Provided entries:
··········

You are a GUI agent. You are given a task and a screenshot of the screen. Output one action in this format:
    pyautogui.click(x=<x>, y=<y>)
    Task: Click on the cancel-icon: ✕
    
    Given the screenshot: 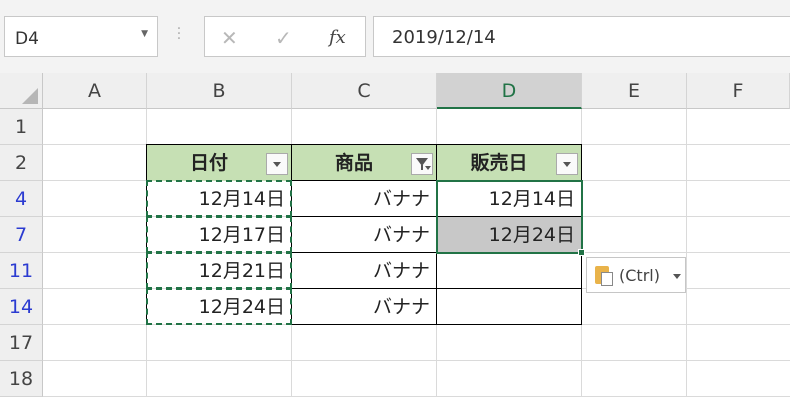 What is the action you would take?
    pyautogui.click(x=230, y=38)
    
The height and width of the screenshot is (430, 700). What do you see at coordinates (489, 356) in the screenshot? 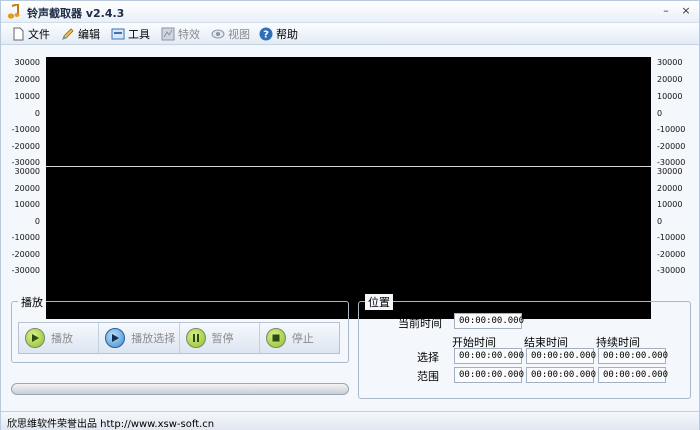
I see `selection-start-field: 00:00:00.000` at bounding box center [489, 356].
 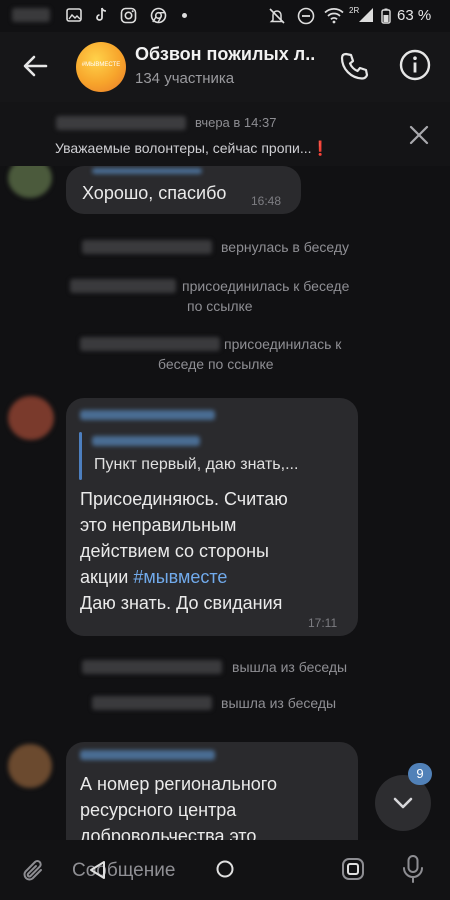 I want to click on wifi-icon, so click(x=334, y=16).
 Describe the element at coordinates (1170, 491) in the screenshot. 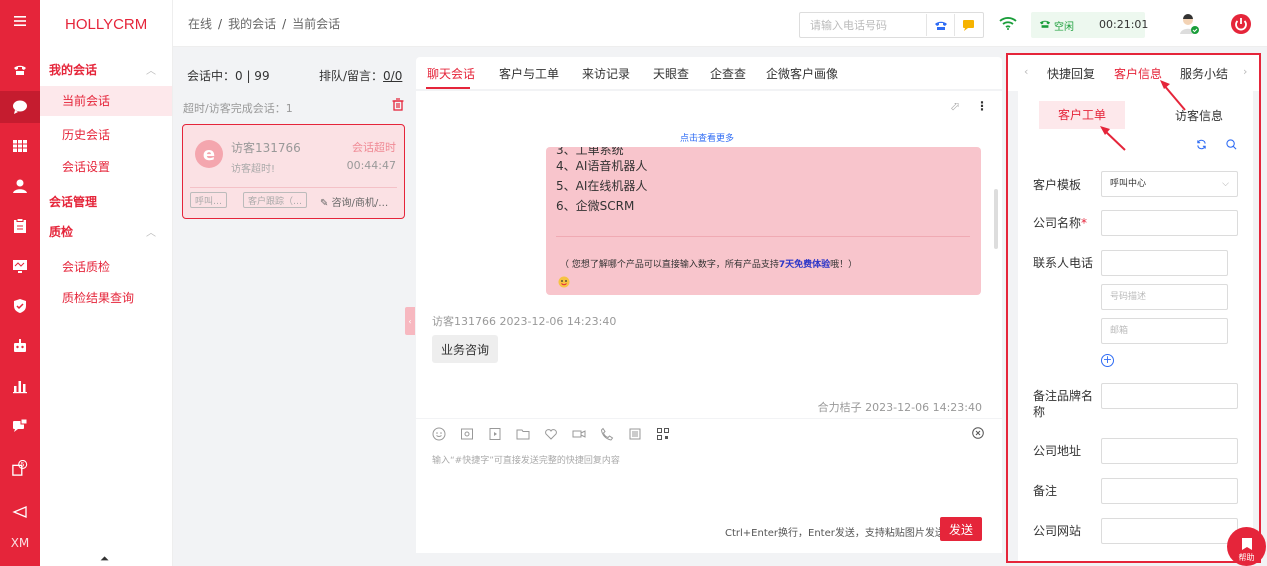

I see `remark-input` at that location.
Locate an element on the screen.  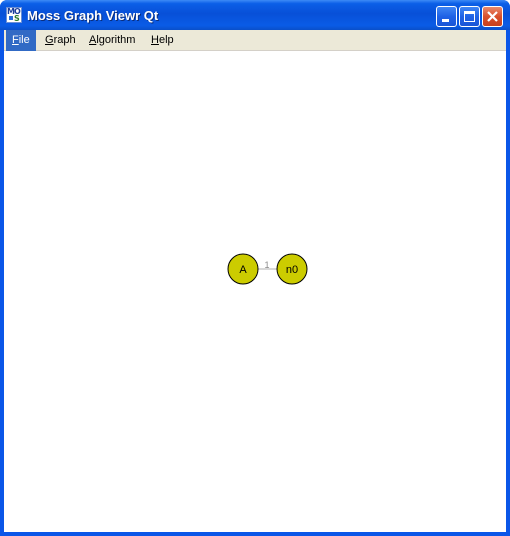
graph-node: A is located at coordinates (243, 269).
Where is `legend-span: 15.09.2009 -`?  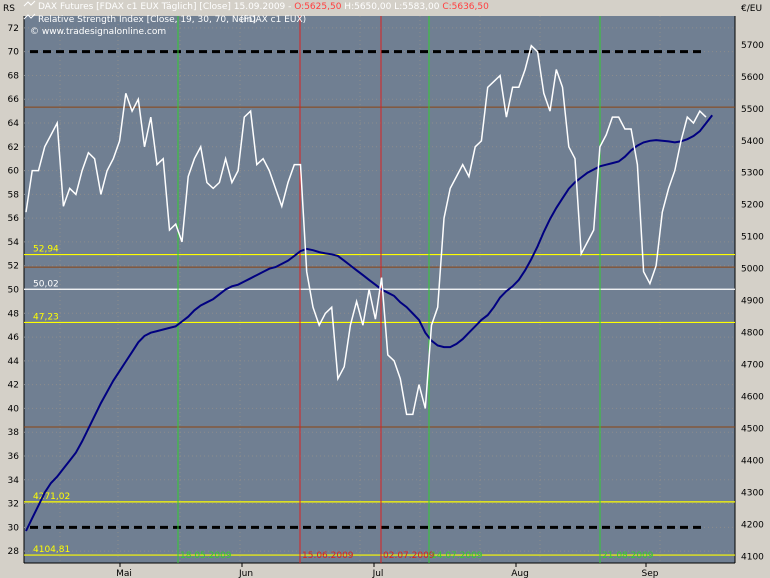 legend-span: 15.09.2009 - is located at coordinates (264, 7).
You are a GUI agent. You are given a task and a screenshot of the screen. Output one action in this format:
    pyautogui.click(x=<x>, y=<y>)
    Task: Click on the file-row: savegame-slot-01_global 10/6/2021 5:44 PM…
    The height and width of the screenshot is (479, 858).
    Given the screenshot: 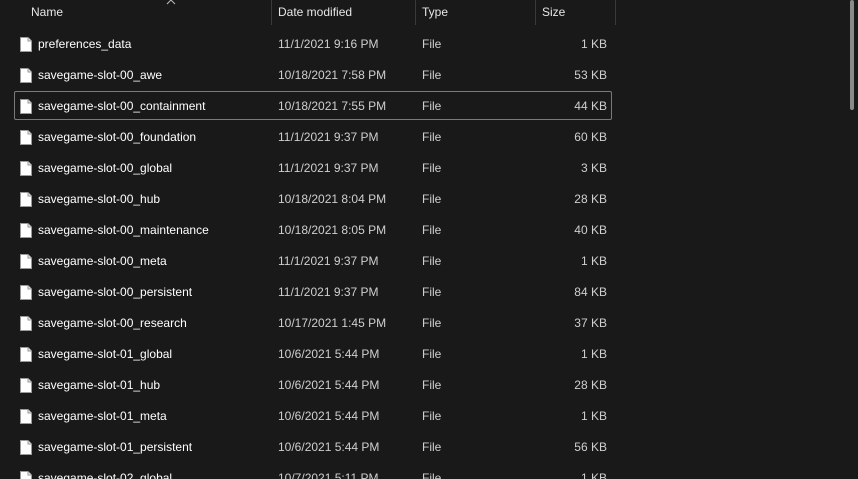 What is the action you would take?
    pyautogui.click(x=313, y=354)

··········

Work order: Find every line in the records above that contains the string "pyautogui", and copy each of those lines.

Response for this exercise:
    pyautogui.click(x=<x>, y=<y>)
    pyautogui.click(x=230, y=38)
    pyautogui.click(x=<x>, y=<y>)
    pyautogui.click(x=313, y=354)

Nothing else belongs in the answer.